The interrogation grew. Orsic used both careful politeness and the intimidation of a man certain of the law. He had men bring forward rune-slates that recorded the residual aura in the vicinity of the Reliquary. "We do not accuse people without data." he told them before pressing his device closer to Solis as one might place a thermometer near a fevered brow. "But data can be interpreted multiple ways. A sword's signature is a language. It can sing consent or it can sing coercion."

"You're trying to make both elements blame him at once," Vaidya shot back, his voice tight and suddenly bright with fierceness he rarely allowed. "You have a man who woke from a coma after three long months. He has patchy memory. He is looking for the... no... his sword. Blame the person who had it at the time. That's Razille."

"You are a scholar," Orsic said, eyes narrowing in on Vaidya. "Beautiful adjectives cannot be policy. I will ask the man another way: were you present when the seal broke, Solis?"

Solis closed his eyes and felt the old ache — the pull of that draining touch, the sensation of his lifeblood threaded through a shadow and pulled out. He remembered the edge of the sword against his chest as Razille yanked, his hands losing their grip. His throat tightened. "I was there." he said. "I tried to stop it. But I wasn't able to stop her."

Orsic made a slow, deliberate sound that was not quite a sigh. "If you were there and tried to stop it, why would a man with your convictions be in the presence of such potent artifact without further protection? We have heard stories of postknights who flirt with power and lose their boundaries. The line between heroism and hubris is thin."

Colins answered him with a steadier voice than the room had earned. "Solis is a Postknight.

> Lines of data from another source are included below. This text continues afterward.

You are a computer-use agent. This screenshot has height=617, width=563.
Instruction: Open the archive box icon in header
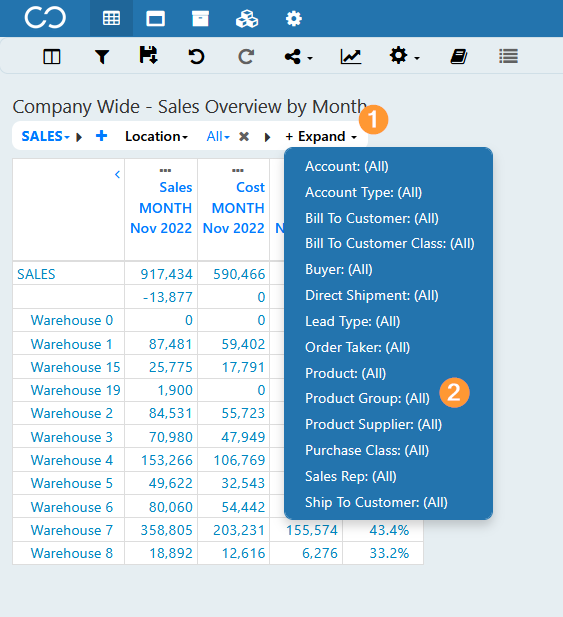click(x=200, y=18)
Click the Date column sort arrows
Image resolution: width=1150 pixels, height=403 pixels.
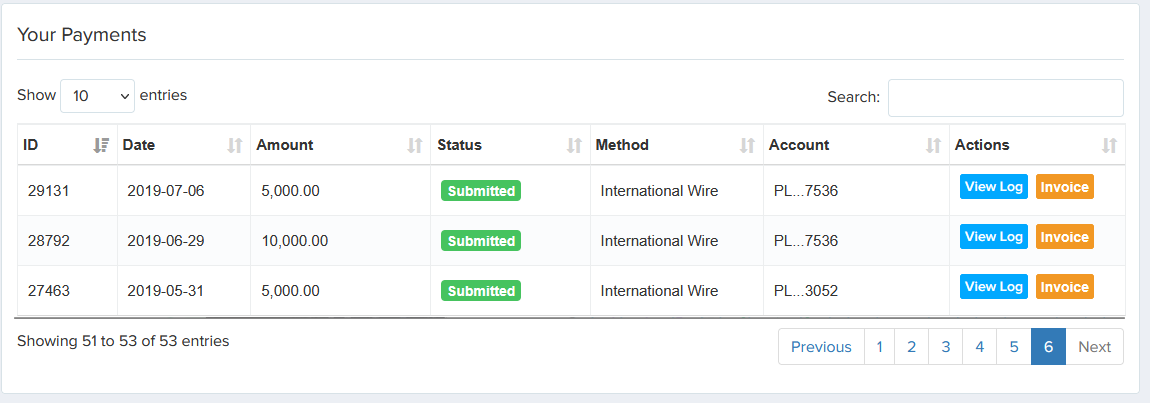pyautogui.click(x=235, y=145)

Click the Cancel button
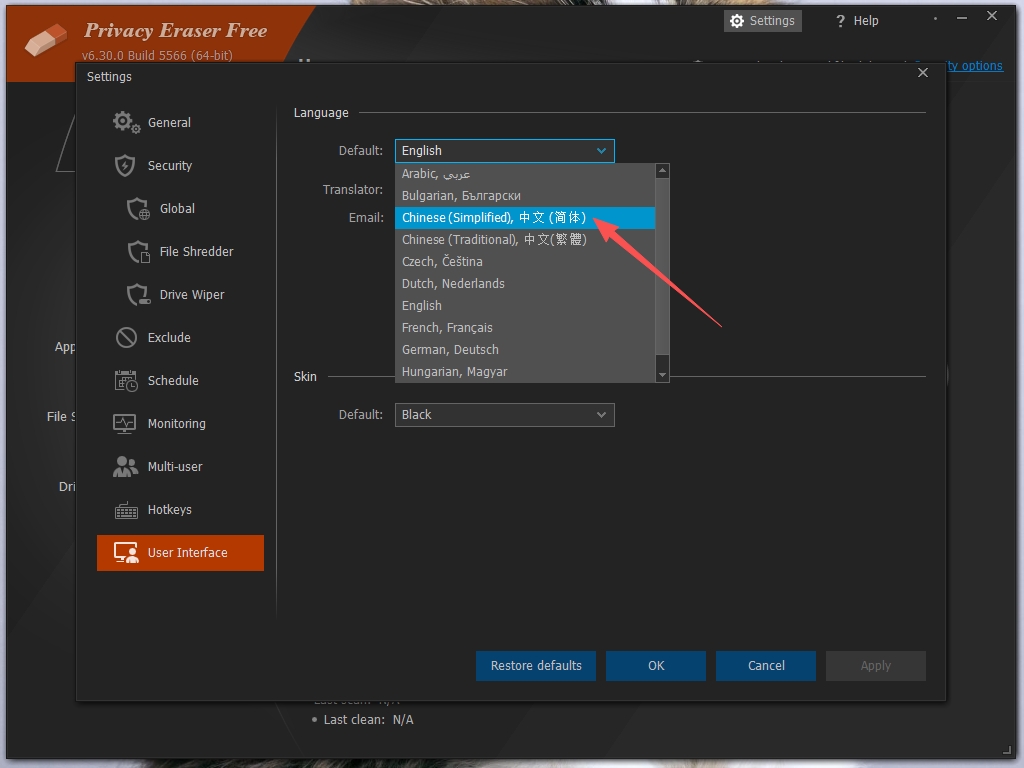765,665
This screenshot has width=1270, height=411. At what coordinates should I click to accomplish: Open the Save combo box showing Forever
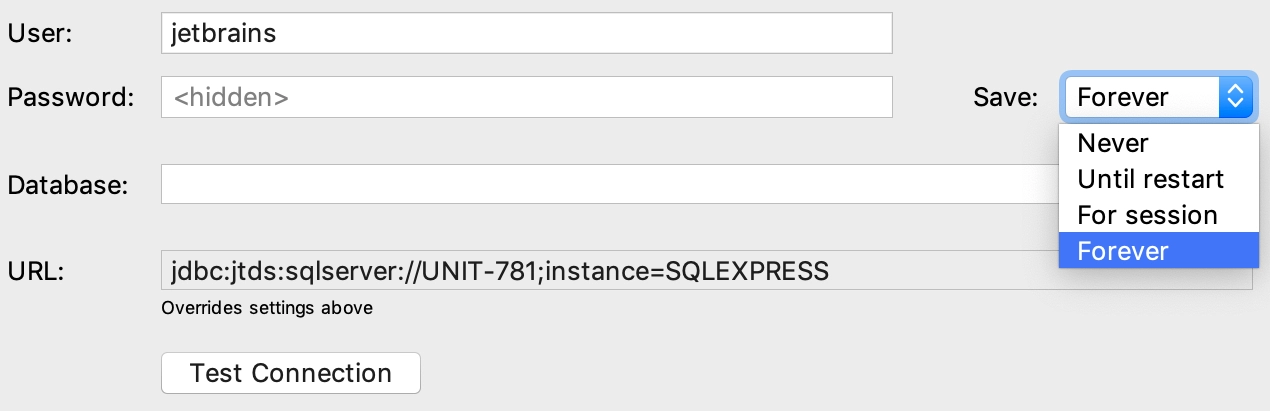pyautogui.click(x=1158, y=97)
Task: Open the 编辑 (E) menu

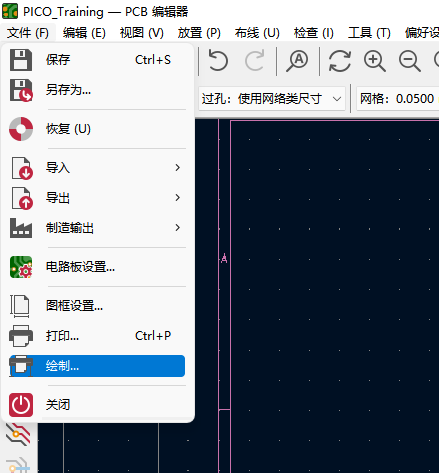Action: click(x=84, y=33)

It has been only a couple of year since he joined. Still as a newby, he has always been careful. He did not seek out the blade. It chose him in one of those ways that fate sometimes holds — by chance and need. He has no desire to see Kreg free."

Orsic's jaw tightened, then he looked up as if expecting the king to speak. The door opened and in came a small court of figures: Seraphine in gray-blue armor that cut light like a knife, a couple of royal aides, and, finally, Princess Lily's messenger bearing a brief note. The king himself was not present; a crown need not always sit to judge. Orsic liked that. He preferred to have the power of question without the counterbalance of royal temper.

"Given the testimony," Orsic said, summing the evidence like a man describing a mechanism of malice, "I will not incarcerate you permanently — not yet. But you will remain under guard. We will not allow a man with proximity to the two dragon artifacts wander in the city at will. This is not punishment but caution." He looked at Colins with a thin, almost respectful nod. "You are to remain in their custody for now. They will be processed under K.P.P. oversight. If I find discrepancies in their recollection and in the data, King MacLinny will be informed."

Solis felt the ground under his feet drop a fraction. Custody. Under Orsic's watch. The man imagined walls and an interrogation that would never end. Vaidya's fingers found Solis's and clenched. "We'll get through this," Vaidya mouthed. He did not let himself promise it aloud.